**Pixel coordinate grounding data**
◇ ◇ ◇ ◇ ◇ ◇ ◇

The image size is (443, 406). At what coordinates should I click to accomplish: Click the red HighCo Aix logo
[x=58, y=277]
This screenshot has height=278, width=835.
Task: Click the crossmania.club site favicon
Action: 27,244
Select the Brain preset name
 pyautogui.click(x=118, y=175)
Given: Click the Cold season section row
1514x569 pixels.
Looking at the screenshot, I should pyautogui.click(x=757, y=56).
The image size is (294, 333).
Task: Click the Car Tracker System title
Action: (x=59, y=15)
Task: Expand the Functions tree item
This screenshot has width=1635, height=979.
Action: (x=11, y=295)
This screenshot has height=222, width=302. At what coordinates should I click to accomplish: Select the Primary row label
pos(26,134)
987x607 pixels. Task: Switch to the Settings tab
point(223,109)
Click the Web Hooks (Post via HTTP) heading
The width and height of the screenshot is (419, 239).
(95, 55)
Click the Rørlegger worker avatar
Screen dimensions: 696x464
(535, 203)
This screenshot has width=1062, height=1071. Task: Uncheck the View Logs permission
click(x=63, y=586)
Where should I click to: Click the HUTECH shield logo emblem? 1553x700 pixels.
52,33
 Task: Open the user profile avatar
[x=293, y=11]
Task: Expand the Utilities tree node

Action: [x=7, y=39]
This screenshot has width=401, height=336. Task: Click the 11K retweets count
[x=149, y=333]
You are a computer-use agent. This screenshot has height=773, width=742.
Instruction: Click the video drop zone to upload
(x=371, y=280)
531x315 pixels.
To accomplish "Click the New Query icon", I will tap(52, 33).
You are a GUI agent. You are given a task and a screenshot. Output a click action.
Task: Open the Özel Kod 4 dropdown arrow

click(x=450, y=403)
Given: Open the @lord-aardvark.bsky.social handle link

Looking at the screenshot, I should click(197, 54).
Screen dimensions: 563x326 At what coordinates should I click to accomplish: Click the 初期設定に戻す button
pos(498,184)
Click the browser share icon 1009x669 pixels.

◇ ◇ ◇ ◇ ◇ ◇ ◇

Write the records again exactly as they stand.

**Solution for this task**
The image size is (443, 406). At what coordinates should I click to accomplish: Click the red HighCo Aix logo
[x=58, y=277]
This screenshot has height=278, width=835.
Task: Click the crossmania.club site favicon
Action: 27,244
Select the Brain preset name
 pyautogui.click(x=118, y=175)
Given: Click the Cold season section row
1514x569 pixels.
Looking at the screenshot, I should pyautogui.click(x=757, y=56).
The image size is (294, 333).
Task: Click the Car Tracker System title
Action: (x=59, y=15)
Task: Expand the Functions tree item
This screenshot has width=1635, height=979.
Action: (x=11, y=295)
This screenshot has height=222, width=302. At what coordinates should I click to accomplish: Select the Primary row label
pos(26,134)
987x607 pixels. Task: Switch to the Settings tab
point(223,109)
Click the Web Hooks (Post via HTTP) heading
The width and height of the screenshot is (419, 239).
(95, 55)
Click the Rørlegger worker avatar
Screen dimensions: 696x464
(535, 203)
This screenshot has width=1062, height=1071. Task: Uncheck the View Logs permission
click(x=63, y=586)
Where should I click to: Click the HUTECH shield logo emblem? 1553x700 pixels.
52,33
 Task: Open the user profile avatar
[x=293, y=11]
Task: Expand the Utilities tree node

Action: [x=7, y=39]
This screenshot has width=401, height=336. Task: Click the 11K retweets count
[x=149, y=333]
You are a computer-use agent. This screenshot has height=773, width=742.
Instruction: Click the video drop zone to upload
(x=371, y=280)
531x315 pixels.
To accomplish "Click the New Query icon", I will tap(52, 33).
You are a GUI agent. You are given a task and a screenshot. Output a click action.
Task: Open the Özel Kod 4 dropdown arrow

click(x=450, y=403)
Given: Open the @lord-aardvark.bsky.social handle link

Looking at the screenshot, I should click(197, 54).
Screen dimensions: 563x326 At what coordinates should I click to accomplish: Click the 初期設定に戻す button
pos(498,184)
Click the browser share icon 1009x669 pixels.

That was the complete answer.